My guess is that Penn State, Michigan State and Baylor cannot be the only ones.  North Carolina and Louisville had scandals regarding phony classes and strippers/payments to players, respectively.  The laws that require the reporting of sexual assaults on campus can make any parent worry; it stands to reason that more reports of systematic neglect and aggressiveness against victims will surface, big-name coaches will be involved, and whole administrations might continue to fall.  Put different, the odds are that similar scandals are brewing at between 15-20% of the schools in the Power 5 conferences.  Which means, then, that there might be half a dozen more schools that have serious issues. 


I used to comment on these pages that I didn't want my kids to go to a college where any coach makes more than the university president.  My reason for saying this is that I want the schools to have their priorities in order -- not the bread and circus that can mollify the masses of students that go to the big places -- but an emphasis on learning, community and skills needed to graduate with confidence and become a productive member of society.  While I like sports, I could care less whether the schools' teams win the majority of their games or whether the school has to expel a star because despite what he means to the team he committed an act of violence.  Yes, as the Duke lacrosse debacle taught us, everyone is entitled to a defense, and I don't want to paint athletic administrations, coaches and players with a broad brush, but schools need to deal with acts of aggression or molestation -- against any student, not just an athlete -- with compassion and dispatch.  The accused must be afforded their rights too -- we cannot go overboard with trials by media or angry student groups because an incident happened the night before and tensions are running high.

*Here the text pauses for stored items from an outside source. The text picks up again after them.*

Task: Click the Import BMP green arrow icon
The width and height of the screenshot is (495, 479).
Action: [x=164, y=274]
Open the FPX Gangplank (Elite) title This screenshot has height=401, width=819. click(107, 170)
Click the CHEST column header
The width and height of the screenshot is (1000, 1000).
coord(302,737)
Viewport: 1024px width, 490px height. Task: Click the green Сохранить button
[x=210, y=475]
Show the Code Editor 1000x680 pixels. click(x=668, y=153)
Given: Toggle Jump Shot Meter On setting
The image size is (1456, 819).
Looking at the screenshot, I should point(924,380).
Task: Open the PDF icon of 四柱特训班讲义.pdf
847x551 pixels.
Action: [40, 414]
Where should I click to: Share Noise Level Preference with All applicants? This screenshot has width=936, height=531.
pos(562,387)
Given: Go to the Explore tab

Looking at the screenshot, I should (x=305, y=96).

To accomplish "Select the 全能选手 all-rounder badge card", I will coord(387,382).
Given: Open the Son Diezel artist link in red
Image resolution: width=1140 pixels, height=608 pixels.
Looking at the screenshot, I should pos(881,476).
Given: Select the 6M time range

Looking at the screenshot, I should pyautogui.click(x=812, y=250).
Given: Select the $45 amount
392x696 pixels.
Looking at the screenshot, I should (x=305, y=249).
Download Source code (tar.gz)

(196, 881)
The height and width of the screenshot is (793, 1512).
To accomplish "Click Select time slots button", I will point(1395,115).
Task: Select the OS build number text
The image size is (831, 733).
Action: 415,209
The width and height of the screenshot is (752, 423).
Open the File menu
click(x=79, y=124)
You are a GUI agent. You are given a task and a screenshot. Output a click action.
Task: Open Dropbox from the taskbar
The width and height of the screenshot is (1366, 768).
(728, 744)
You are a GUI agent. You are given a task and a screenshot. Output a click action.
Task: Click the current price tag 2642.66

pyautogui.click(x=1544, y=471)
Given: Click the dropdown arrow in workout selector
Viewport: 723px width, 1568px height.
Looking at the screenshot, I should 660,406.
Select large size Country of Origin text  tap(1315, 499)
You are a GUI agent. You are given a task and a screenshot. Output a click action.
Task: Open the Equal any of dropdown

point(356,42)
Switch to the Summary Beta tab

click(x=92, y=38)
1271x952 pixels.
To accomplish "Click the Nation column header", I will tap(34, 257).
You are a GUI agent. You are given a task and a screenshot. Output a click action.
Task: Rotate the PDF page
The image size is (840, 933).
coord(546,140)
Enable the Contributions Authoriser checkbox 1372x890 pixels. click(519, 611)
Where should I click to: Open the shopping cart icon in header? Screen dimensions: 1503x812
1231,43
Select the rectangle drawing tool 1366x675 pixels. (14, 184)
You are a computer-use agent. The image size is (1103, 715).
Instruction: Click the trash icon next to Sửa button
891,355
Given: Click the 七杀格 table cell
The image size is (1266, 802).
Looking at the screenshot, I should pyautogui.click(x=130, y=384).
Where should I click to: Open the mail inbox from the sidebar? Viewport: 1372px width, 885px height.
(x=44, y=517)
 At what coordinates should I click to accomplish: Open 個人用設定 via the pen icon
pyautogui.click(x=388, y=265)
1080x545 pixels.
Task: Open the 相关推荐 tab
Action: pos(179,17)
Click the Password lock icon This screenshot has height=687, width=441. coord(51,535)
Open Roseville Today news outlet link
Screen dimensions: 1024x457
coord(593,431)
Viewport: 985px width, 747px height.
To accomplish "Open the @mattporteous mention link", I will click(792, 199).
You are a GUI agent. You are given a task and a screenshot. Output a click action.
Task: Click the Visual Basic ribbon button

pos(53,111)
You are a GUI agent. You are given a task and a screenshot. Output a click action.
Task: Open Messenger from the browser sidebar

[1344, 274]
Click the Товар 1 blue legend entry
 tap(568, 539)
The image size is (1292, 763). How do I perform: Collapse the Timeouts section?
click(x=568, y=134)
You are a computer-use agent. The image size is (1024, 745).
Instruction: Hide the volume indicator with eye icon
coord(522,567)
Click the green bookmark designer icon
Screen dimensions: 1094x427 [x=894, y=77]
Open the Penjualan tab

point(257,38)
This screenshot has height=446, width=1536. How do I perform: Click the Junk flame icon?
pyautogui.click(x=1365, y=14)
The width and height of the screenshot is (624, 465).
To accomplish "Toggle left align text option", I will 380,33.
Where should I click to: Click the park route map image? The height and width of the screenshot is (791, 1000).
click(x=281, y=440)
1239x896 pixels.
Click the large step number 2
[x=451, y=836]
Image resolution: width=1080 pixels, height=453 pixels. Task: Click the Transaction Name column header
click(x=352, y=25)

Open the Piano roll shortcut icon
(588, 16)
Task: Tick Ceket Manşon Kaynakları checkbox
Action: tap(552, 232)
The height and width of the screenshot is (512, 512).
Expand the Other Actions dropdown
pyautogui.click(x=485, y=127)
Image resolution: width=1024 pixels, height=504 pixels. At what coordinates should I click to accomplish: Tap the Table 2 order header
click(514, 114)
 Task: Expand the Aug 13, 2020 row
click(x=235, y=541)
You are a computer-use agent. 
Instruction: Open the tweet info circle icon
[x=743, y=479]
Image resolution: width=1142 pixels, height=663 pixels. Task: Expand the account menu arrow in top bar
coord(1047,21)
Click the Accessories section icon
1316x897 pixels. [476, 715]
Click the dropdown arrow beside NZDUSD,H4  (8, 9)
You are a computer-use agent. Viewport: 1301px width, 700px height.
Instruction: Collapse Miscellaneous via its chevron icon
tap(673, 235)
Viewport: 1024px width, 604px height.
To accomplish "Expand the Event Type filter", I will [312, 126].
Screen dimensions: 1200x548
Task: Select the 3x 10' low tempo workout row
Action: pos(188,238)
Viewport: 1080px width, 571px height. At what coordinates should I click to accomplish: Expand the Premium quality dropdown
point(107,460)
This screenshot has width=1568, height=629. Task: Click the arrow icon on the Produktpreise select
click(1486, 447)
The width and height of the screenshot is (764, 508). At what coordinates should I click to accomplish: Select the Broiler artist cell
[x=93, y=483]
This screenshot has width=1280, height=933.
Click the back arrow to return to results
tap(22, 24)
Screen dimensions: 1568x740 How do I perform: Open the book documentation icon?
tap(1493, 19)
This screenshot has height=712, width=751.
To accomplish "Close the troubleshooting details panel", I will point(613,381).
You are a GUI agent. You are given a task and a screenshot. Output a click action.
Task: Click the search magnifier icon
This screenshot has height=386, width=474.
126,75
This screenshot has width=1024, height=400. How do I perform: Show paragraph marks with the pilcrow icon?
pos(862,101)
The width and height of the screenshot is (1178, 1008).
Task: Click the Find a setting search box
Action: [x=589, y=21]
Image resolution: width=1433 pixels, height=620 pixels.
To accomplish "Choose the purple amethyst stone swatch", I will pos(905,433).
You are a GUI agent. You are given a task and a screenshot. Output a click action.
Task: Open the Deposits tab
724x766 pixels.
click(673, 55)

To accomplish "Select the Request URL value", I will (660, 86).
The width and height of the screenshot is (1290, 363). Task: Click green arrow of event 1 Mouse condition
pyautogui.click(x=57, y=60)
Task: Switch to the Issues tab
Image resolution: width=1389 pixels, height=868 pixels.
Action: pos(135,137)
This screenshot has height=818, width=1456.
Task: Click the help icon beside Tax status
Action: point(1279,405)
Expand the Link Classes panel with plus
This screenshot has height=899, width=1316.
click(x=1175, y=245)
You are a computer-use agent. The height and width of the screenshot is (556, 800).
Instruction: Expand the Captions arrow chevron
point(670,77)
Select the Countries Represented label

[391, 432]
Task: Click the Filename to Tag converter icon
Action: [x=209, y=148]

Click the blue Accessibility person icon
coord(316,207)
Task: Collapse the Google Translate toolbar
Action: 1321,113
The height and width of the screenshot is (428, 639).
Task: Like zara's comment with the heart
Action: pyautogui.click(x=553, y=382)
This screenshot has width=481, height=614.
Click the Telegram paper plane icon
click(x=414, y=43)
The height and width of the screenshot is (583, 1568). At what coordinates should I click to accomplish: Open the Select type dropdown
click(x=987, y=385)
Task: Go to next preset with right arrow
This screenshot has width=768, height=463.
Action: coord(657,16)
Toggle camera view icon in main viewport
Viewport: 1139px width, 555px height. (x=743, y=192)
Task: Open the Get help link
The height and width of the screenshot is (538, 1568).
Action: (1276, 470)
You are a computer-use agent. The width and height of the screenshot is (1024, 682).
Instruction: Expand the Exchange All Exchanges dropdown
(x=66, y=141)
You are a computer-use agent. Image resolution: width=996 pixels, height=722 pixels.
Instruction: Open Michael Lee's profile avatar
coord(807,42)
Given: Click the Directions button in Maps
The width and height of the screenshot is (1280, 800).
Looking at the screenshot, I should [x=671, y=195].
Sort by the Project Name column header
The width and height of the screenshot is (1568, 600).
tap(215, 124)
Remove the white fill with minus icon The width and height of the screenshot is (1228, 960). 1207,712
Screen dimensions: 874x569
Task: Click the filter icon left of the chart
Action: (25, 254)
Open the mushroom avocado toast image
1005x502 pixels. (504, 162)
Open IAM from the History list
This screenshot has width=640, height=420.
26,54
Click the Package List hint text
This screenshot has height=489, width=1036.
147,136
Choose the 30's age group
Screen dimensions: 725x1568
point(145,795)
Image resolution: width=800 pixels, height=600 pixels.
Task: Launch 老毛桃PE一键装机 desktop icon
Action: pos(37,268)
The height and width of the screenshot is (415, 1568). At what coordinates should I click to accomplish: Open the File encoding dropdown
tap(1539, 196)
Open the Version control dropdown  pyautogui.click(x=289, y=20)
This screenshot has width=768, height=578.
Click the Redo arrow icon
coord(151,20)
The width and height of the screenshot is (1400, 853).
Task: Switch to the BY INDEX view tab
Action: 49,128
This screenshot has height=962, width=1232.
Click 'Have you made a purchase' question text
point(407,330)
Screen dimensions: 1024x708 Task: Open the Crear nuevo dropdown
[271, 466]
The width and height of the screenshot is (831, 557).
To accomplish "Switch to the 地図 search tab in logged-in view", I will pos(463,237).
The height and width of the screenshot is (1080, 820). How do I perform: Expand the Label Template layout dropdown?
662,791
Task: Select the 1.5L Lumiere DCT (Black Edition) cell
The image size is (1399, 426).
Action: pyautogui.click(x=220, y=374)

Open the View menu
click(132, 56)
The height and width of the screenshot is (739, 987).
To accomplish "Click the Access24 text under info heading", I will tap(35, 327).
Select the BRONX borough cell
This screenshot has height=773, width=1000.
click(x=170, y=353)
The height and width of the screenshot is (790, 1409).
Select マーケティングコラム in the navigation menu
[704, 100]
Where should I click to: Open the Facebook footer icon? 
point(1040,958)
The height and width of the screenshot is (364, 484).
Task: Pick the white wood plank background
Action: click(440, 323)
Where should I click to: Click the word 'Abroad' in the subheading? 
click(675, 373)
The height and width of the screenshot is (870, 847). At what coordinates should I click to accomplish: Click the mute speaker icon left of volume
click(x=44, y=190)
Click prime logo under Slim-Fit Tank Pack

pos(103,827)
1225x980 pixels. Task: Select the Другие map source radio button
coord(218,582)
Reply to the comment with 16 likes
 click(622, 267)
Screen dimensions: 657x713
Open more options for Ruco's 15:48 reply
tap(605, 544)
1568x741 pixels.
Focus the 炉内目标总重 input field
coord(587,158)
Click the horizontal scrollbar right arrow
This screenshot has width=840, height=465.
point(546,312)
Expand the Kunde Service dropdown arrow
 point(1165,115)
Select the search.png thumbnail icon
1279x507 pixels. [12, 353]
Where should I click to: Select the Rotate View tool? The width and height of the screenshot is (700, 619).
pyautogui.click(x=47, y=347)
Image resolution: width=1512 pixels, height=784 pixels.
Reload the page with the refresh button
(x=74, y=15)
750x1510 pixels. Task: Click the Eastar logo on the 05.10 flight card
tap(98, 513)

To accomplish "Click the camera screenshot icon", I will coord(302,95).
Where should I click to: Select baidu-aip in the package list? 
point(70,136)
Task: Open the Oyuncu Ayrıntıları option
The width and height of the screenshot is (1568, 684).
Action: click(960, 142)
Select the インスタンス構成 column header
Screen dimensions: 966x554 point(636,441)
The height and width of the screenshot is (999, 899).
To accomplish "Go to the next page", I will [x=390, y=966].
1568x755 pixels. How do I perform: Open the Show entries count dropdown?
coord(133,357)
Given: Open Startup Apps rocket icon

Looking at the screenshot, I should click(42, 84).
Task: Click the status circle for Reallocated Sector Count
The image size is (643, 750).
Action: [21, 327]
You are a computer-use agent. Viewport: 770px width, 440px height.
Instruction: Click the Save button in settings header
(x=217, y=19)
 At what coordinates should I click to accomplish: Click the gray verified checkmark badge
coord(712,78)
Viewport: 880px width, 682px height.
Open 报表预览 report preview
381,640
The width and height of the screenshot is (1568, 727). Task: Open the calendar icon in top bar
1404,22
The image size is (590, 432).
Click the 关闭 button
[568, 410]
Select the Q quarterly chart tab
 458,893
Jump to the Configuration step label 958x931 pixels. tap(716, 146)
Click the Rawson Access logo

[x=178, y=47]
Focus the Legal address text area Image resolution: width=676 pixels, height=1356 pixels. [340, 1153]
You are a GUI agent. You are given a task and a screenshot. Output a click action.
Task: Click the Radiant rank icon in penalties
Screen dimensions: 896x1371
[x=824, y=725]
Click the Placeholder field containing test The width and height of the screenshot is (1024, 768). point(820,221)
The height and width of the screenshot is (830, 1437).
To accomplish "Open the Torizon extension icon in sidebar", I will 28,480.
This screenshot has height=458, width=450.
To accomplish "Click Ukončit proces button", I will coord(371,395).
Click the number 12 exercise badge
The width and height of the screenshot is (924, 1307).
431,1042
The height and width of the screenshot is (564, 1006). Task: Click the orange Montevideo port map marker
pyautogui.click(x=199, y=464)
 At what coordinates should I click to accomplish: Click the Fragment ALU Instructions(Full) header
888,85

Lastly, the NCAA is not the organization to deal with this issue.  Oh, it will jump in the way it did against Penn State because there was a huge public hue and cry and because the powers that be -- including the now-questioned Mark Emmert -- figured that they had to do something.  I am not sure that the NCAA has jurisdiction or that it should step in.  Law enforcement seems to be all over the case, as it should be.  That said, I think that the powers that be in the State of Michigan should realize the huge culture problem they have in East Lansing and take decisive measure to change the culture and make sure that they have their priorities in order. 


Something went really, terribly, horribly wrong.  My heart aches for all the victims and their families.  This is a huge crisis, and Michigan State must turn it into an opportunity, so that no person who walks on the campus walks in fear or walks concerned that if she has any concerns about her well being, that she will not be able to raise them and get a good, fast response.  That should not be too much to ask, but, apparently, on many college campuses, it is right now.